Question

A, B and C invest Rs, 2000, 3000 and 4000 respectively in a business. After one year A removed his money but B and C continued for one more year. If the net profit after 2 years is Rs. 3200, then A’s share in the profit.
A.1000
B.600
C.800
D.400

Answer 1

Hint: The profits are shared in the ratio of one’s investment. The investment made by the individuals are calculated and based on that ratio of their investment are calculated. The profit is shared as per the ratio of their investment.

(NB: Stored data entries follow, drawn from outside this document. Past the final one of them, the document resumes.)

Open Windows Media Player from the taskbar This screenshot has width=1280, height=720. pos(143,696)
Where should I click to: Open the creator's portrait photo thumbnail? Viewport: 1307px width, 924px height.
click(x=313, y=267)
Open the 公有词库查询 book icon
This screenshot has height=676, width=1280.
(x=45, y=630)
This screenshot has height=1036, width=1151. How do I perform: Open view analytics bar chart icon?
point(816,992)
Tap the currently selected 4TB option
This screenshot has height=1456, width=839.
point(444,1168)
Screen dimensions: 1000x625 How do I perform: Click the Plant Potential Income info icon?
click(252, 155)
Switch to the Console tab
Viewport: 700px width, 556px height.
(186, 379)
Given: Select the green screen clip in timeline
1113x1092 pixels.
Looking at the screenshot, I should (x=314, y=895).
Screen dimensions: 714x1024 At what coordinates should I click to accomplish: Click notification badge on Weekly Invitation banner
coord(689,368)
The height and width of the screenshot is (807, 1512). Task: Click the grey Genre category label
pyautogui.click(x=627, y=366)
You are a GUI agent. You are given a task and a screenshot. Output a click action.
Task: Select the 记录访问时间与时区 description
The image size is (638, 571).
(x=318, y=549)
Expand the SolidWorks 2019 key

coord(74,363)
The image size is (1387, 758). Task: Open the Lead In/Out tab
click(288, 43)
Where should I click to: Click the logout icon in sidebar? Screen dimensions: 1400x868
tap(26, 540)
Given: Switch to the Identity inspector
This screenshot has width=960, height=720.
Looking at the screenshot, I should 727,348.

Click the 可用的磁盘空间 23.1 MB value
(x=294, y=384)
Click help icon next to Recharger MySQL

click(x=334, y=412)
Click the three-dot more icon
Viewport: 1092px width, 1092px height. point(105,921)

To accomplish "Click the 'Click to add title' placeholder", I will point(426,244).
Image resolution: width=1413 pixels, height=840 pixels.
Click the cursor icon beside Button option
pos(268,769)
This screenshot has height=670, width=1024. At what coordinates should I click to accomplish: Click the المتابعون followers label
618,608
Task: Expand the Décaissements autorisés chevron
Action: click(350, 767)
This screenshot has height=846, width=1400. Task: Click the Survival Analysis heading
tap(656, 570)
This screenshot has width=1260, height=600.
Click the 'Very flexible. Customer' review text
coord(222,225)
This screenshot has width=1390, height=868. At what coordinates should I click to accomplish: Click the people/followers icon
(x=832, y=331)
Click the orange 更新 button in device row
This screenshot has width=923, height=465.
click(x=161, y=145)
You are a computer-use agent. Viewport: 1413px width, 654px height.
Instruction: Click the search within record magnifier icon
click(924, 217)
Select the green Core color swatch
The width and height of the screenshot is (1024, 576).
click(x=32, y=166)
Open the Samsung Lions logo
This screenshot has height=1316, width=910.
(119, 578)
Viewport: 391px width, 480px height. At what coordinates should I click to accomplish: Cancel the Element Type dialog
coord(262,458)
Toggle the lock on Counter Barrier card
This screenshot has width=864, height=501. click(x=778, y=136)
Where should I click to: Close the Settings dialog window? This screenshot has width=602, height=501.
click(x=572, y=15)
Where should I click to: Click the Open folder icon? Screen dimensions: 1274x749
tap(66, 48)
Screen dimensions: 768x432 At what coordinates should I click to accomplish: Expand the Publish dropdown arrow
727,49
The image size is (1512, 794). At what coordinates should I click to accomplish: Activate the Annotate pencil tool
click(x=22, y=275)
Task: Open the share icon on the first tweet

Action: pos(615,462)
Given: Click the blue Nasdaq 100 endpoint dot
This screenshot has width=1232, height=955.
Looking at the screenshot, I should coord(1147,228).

Complete step-by-step answer:
Investment made by A for 1 year, ${I_A} = 2000$
Investment made by B for 2 year,
\[
  {I_B} = 2 \times 3000 \\
  {I_B} = 6000 \\
 \]
Investment made by C for 2 year,
$
  {I_C} = 2 \times 4000 \\
  {I_C} = 8000 \\
 $
The ratio of their investment is given by
${I_A}:{I_B}:{I_C} = 2000:6000:8000$
To simplify the ratio divide it by 1000,
${I_A}:{I_B}:{I_C} = 2:6:8$
Now again to simplify divide the ratio by 2,
${I_A}:{I_B}:{I_C} = 1:3:4$
The total parts of this investment $ = 1 + 3 + 4 = 8$
A’s share in the investment is 1 out of the 8 parts; B’s share is 3 out of 8 while C’s share is 4.
Therefore, the profit share of A’s investment of Rs. 2000$ = \dfrac{1}{8} \times 3200 = 400$.
Hence, the correct option is (D).


Note: It is important to note that profits are shared in the ratio of the investment. If the share is less then the profit will be less and vice versa.
For instance if the ratio of the investment is $1:2:3$ and the net profit is 3000 Rs. then
A’s share $ = \dfrac{1}{6} \times 3000 = 500$
 B’s share $ = \dfrac{2}{6} \times 3000 = 1000$
C’s share $ = \dfrac{3}{6} \times 3000 = 1500$

 The ratio of the profit shared between A, B and C is given by,
\[
  {P_A}:{P_B}:{P_C} = 500:1000:1500 \\
  {P_A}:{P_B}:{P_C} = 1:2:3 \\
 \]